The SBC may be no longer than four double-sided pages in 12-point font. The SBC must summarize key features of the coverage option, such as covered benefits, coverage limitations and exceptions, cost-sharing provisions, renewability and continuation of coverage provisions, and contact information for questions, including a website where the uniform glossary of terms may be found.
The SBC must also contain three coverage examples that illustrate what the plan will cover for common benefits scenarios. The template includes coverage examples for having a baby, treating breast cancer, and managing diabetes. The template and glossary can be viewed online at http://www.gpo.gov/fdsys/pkg/FR-2011-08-22/pdf/2011-21192.pdf. The template may be expanded to cover additional examples in future years.
The SBC must be presented in a "culturally and linguistically appropriate manner." The proposed regulations state that this requirement will be satisfied by following the rules set forth in earlier guidance issued with respect to claims and appeals, which requires the provision of interpretive services and written translations in certain non-English languages in specified counties, based on U.S. Census Bureau data.
Who must receive the summary and when?
Insurers must provide consumers (including employer plan sponsors) with the SBC for a particular health coverage option automatically upon an application or request for information about the coverage. The SBC must be provided as soon as possible, but not later than seven days following the application or request.
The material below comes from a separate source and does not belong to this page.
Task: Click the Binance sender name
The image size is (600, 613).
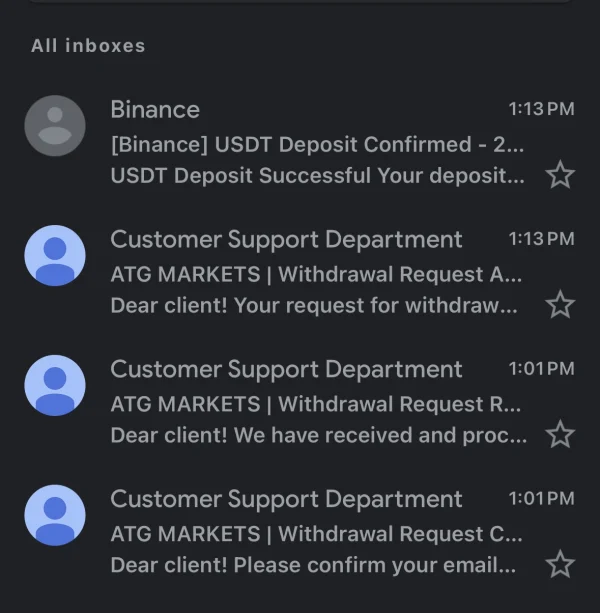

Group health plans, and insurers in the case of insured group health plans, are obligated to provide an SBC to participants and beneficiaries with respect to each benefits package for which they are eligible. The proposed regulations also state that if either the insurer or the plan administrator provides an SBC that meets the applicable timing and content requirements, the obligation will be considered satisfied for both. The SBC must be provided:
In addition, a revised SBC will be required at least 60 days in advance of the effective date of any midyear change to a plan (whether positive or negative) that affects the information provided in the most recent SBC. Prior to PPACA, notice of a material reduction in health benefits was required within 60 days after the date the change was adopted.
How may the summary be delivered?
The SBC may be provided to participants and beneficiaries in paper form, or electronically if the requirements of the electronic disclosure safe harbor for ERISA plans under Department of Labor regulations are met. Note that many ERISA plans and insurers currently employ electronic disclosure methods that do not necessarily fall within the Department of Labor's safe harbor (e.g., posting on a website), but arguably still comply with ERISA's electronic disclosure rules. The new proposed regulations suggest that only a safe harbor electronic delivery method is acceptable for SBCs. The electronic disclosure rules are currently under review by the Department of Labor and it is possible that the safe harbor will be expanded to encompass more electronic delivery options.
What are the penalties for noncompliance?
A willful failure to provide the SBC as required may result in a fine of up to $1,000 per failure under rules that will be incorporated into section 715(f) of ERISA. Also, an excise tax of $100 per day per failure to deliver the SBC may apply under section 4980D of the Internal Revenue Code. Violations must be reported and excise taxes paid annually using IRS Form 8928 (the same form used to report COBRA violations and other failures). Additional penalties and interest may apply if the excise tax return is not timely filed.
The development of the proposed SBC template and the uniform glossary of terms was led by the National Association of Insurance Commissioners (NAIC) and a working group of "stakeholders," which did not include employer plan sponsors. As a result, the NAIC proposals (which were adopted by the Departments with few changes) lean heavily towards the individual insurance market and do not mesh well with group health plans. In light of these disconnects, the Departments have requested comments on the new rules, such as how the SBC requirements should be coordinated with the summary plan description requirements applicable to ERISA plans, what information should be provided about employer subsidies for various coverage options, and whether the midyear effective date of March 23, 2012 will cause problems for plans. Comments are due by October 21, 2011.